College kids, high school kids (if anyone in their right mind allows the latter to travel alone) can do all that and maybe another plane change, too, and still be peppy as puppies. Ready to eat another big meal and then do a lot of drinking and perhaps go to bed but sleep hardly at all.

As we age, the ability to do all those things and not be trashed erodes.

I suppose we lose them in different orders (a plane change is tough on some people), but I’d guess we lose them pretty much in the reverse order of how they were listed, above.

“Going to bed but hardly sleeping” might be first, followed by “the too much drinking” (or vice versa) and the plane change … and then at least one of the ferry-taxi-plane-taxi parlay.

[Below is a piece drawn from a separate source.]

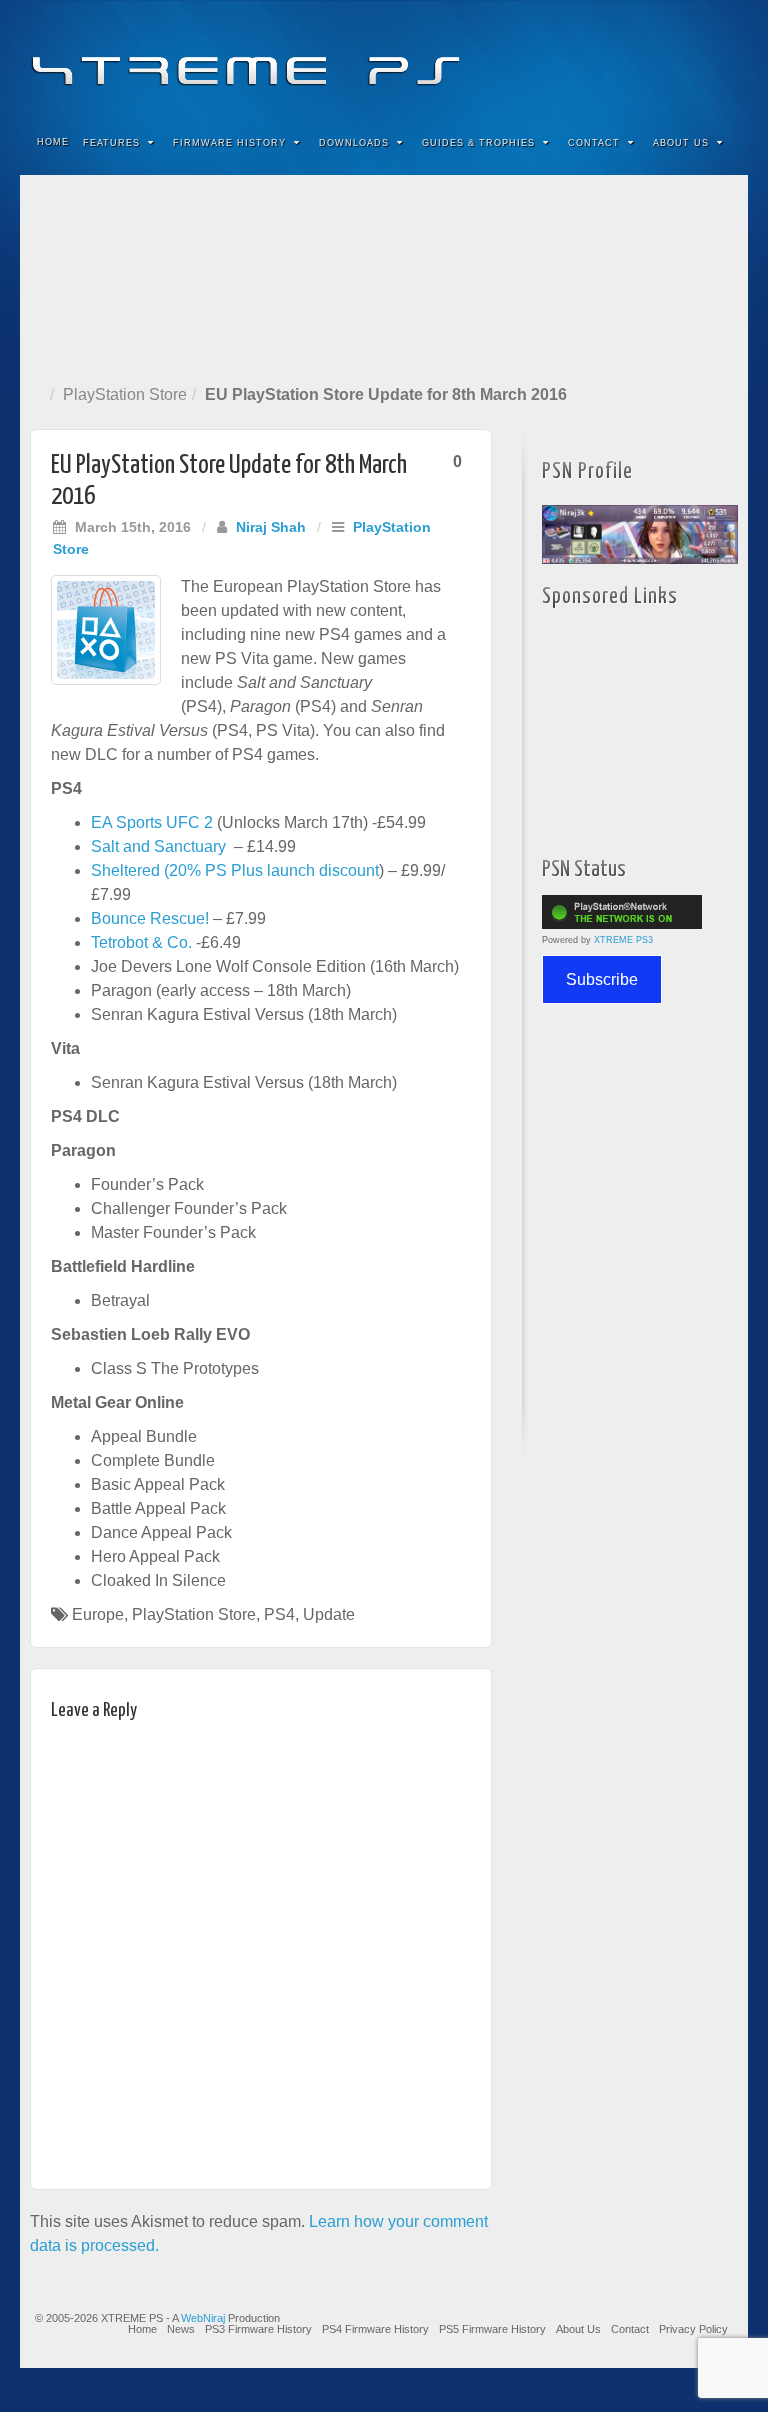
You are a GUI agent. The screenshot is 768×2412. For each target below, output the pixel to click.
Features (111, 143)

If I could have dumped the ferry … or the plane ride … I might have been clear-headed when staggering through the door, after 15-plus hours of traveling from Hydra island to Abu Dhabi. But I couldn’t and I didn’t.

I think that would be fairly standard for anyone over 50, and certainly over 60.

This is a fairly modern problem. Fifty years ago, it was far worse, because planes were shakier and ferries were slower, etc. What now is seen as a modern itinerary might have been possible. Just.

But 100 years ago? You moved and slept. Moved and slept. People didn’t much mix conveyances. Because none of them moved quickly enough to allow for a second. Not often.

You and your mule, walking. You and your carriage, riding. Maybe down to a ship, which pitched way more than a modern ferry.

Anyway, the revolution in travel, which allows us to patch together 3-4-5 five forms of moving in a single day is a godsend. Until it isn’t.